Passage of the voter photo identification bill by the Legislature last week was a giant step backward on voters' rights and expenditures by the state. The League of Women Voters of Kansas urges Gov. Sam Brownback to veto this legislation.
The bill requires eligible citizens to present a government-issued, current and valid photo identification at the polling place in 2012 and proof of citizenship by 2013 in order to exercise their constitutional right to vote. It is a prime example of wasteful use of taxpayers' money that will likely cost the state of Kansas millions of dollars at a time when we are cutting essential state government services.
Kansans sent a clear message in the November 2010 election: They want responsible, cost-efficient government.
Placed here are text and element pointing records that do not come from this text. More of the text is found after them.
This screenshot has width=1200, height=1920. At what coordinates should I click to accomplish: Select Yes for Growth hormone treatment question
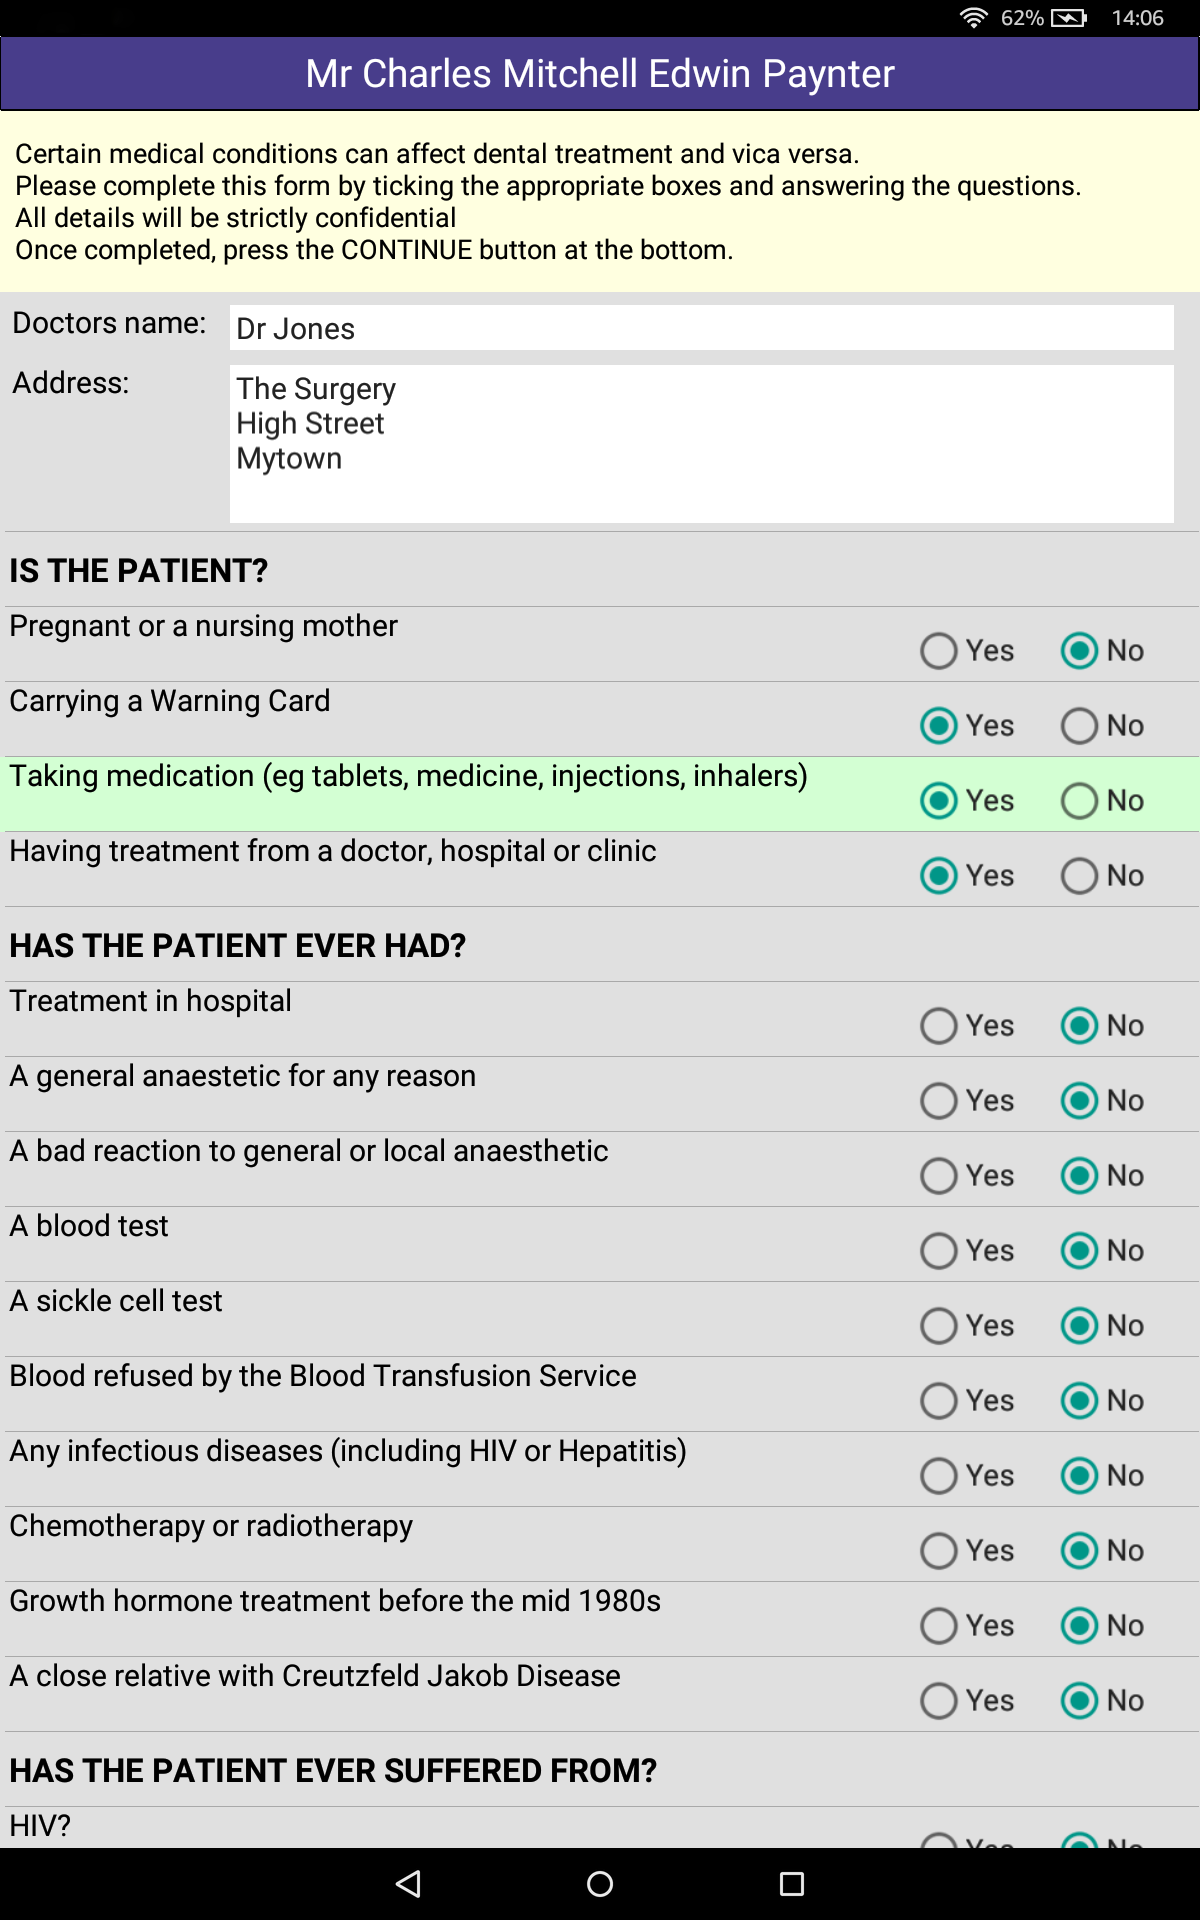937,1625
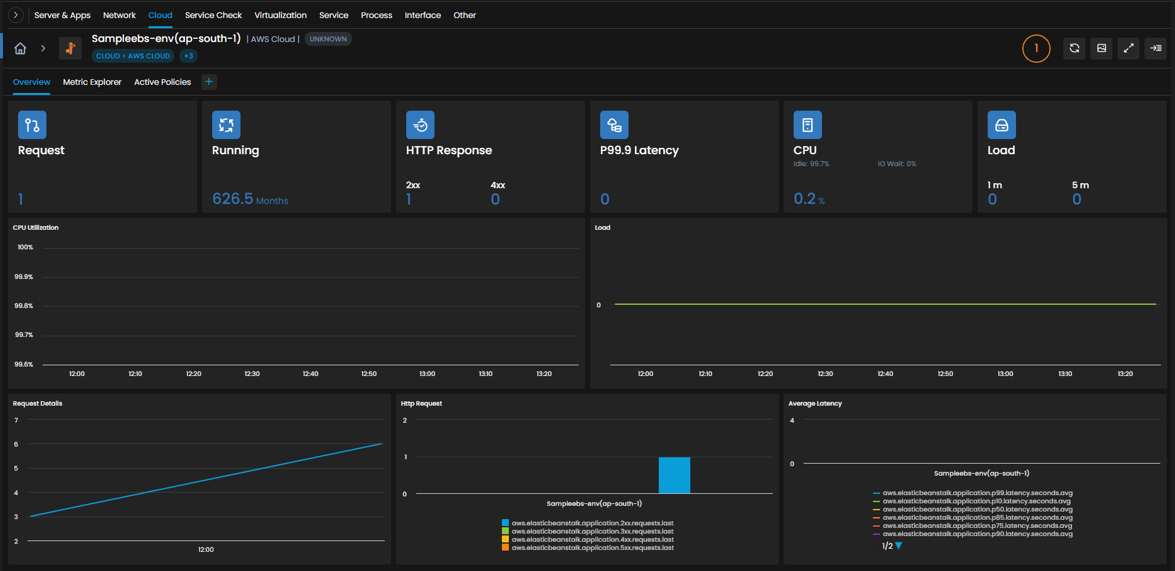Image resolution: width=1175 pixels, height=571 pixels.
Task: Click the orange alert count circle
Action: click(1036, 48)
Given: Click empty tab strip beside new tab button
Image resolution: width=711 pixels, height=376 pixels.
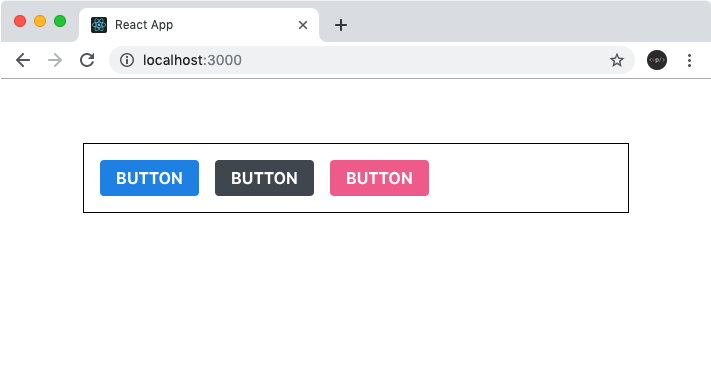Looking at the screenshot, I should [526, 23].
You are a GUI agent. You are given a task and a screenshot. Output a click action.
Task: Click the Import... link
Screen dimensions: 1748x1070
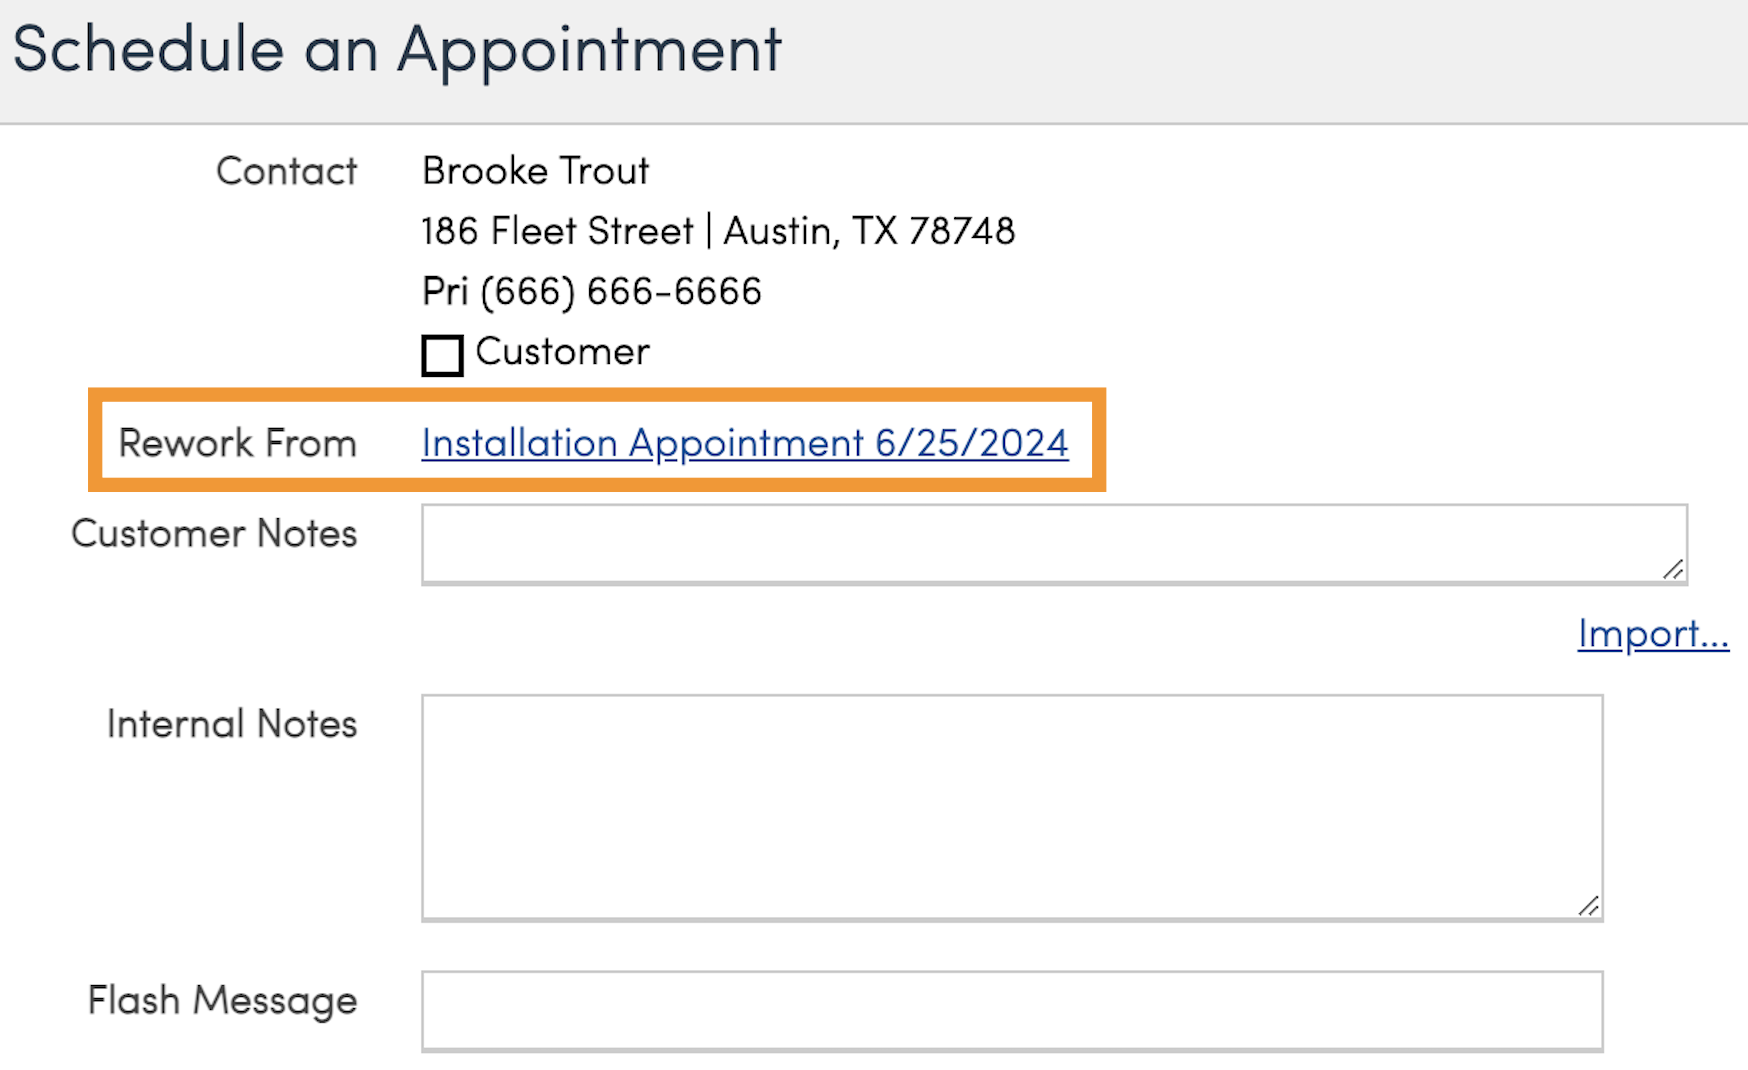(x=1653, y=634)
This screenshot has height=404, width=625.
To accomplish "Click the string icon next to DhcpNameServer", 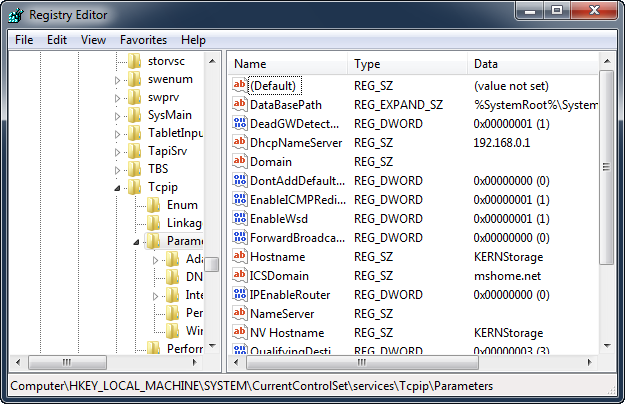I will pyautogui.click(x=239, y=143).
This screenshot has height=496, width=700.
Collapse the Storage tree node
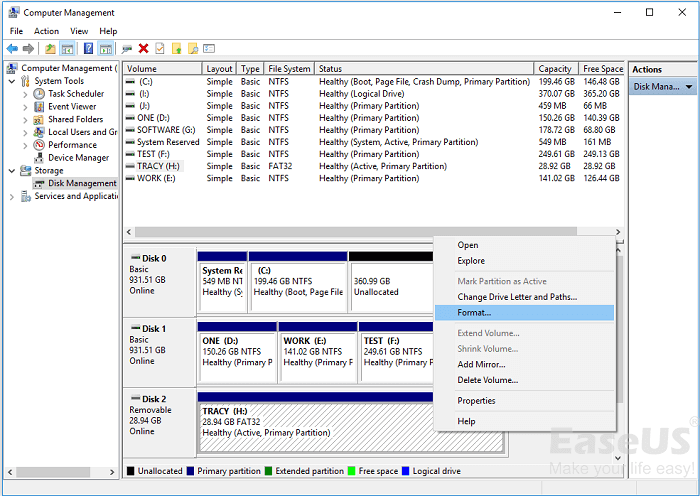12,171
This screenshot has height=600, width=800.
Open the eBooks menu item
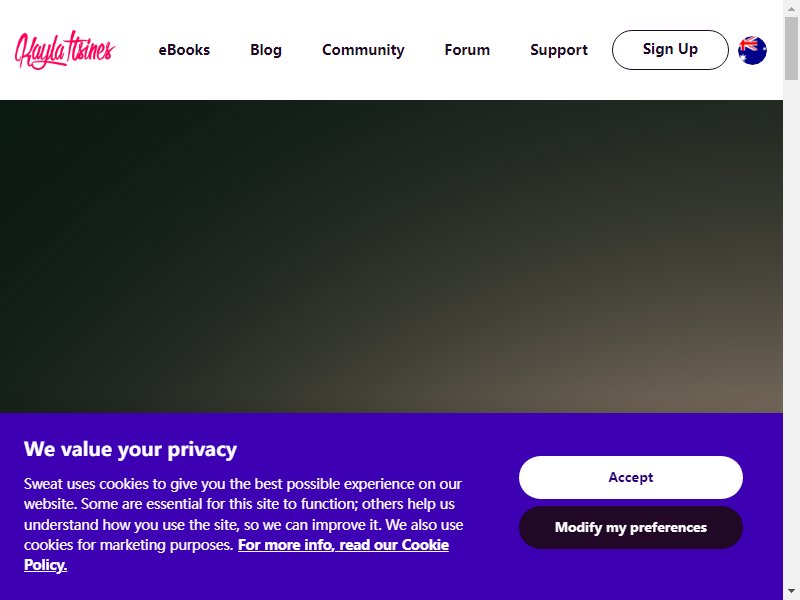coord(184,49)
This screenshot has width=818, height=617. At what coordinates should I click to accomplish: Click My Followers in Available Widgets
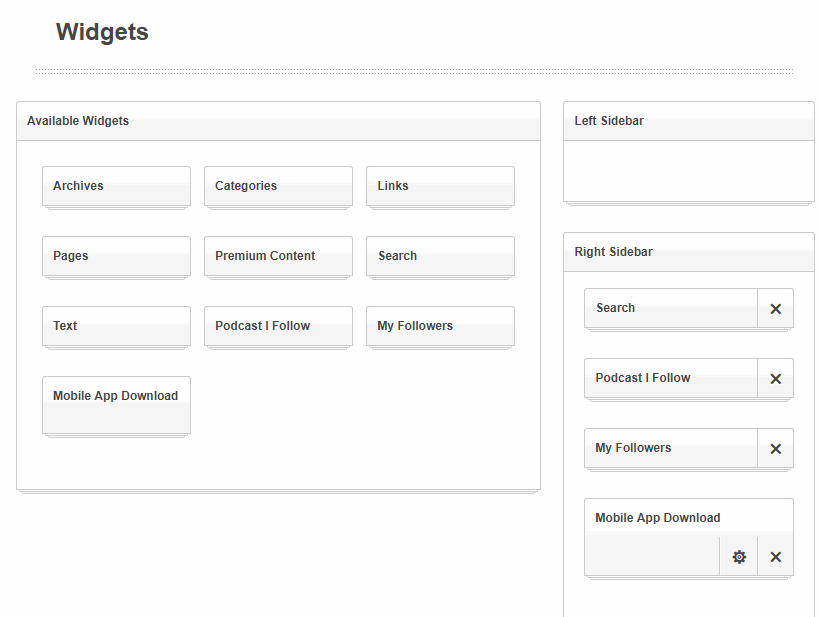tap(440, 326)
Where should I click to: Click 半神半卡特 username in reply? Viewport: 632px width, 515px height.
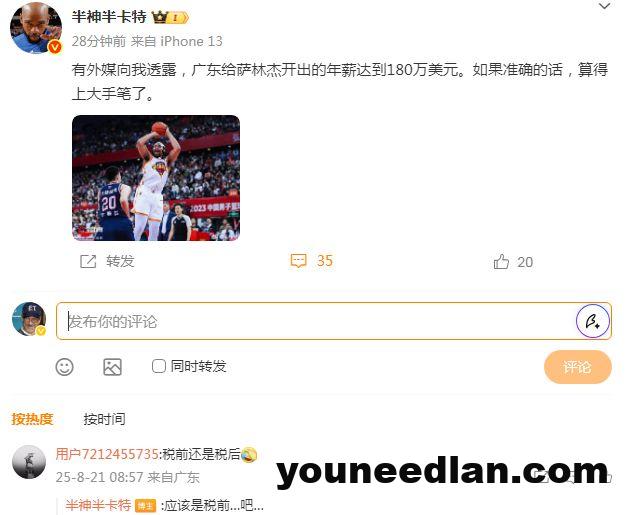click(x=98, y=505)
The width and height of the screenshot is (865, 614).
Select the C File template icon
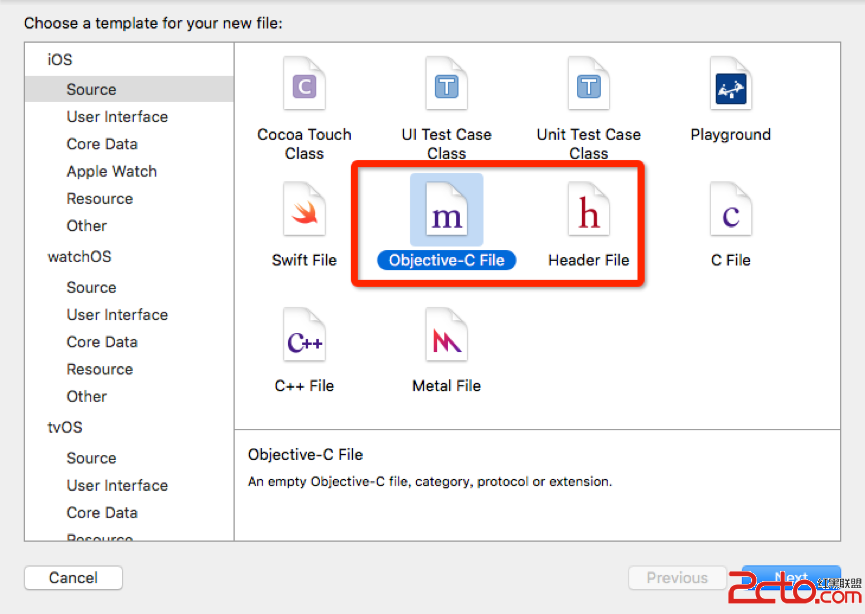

Yet lawmakers are squandering precious taxpayer dollars to pay for voter photo ID when our state has effective identification procedures already in place.
U.S. courts have ruled that to charge someone for documents to be able to vote would violate the U.S. Constitution. (It would be a poll tax.) They have ruled that states must provide free documents that are required for voting.
However, the Legislature has not budgeted the money for the cost of this photo ID program or the requirement of citizenship documents, or to defend a court challenge.
According to a survey of the Brennan Center for Justice at New York University School of Law, as many as 11 percent of voters do not have government-issued photo identification. That could mean the state will have to pay more than $3 million to provide free identification.
What is more, the burden will be greatest for citizens for whom it is most cost-prohibitive or inconvenient: the elderly or those who have to take off work, get transportation, stand in line and apply for documentation. Often these individuals don't have the underlying documentation that is needed to get an ID. Thus this requirement would disenfranchise the very people who currently must work the hardest to vote.
This is a foolish experiment when there is no data to prove that there is a fraud problem in Kansas. Indeed, the Brennan Center calculated that Kansans are twice as likely to get hit by lightning as to have their votes canceled out by fraudulently cast votes.
Where do the Legislature and the governor think the millions of dollars to implement this plan will come from? There is no such thing as a free voter ID.
States with such laws have found that it cost counties thousands of dollars annually to implement just the ID part of such a law. In addition, there are other significant costs that need to be addressed, such as additional poll worker training, public education campaigns, defending against lawsuits, and printing and mailing additional absentee ballots.
In modern society, it is easy to assume that everyone has appropriate ID or can prove his or her citizenship. But it is more difficult than one might think.
The costs in time and money of obtaining proof of citizenship and photo ID clearly will discourage voter participation. Our state government should be in the business of making it easier for citizens to vote, not adding costly restrictions and hassles that will negatively affect voters.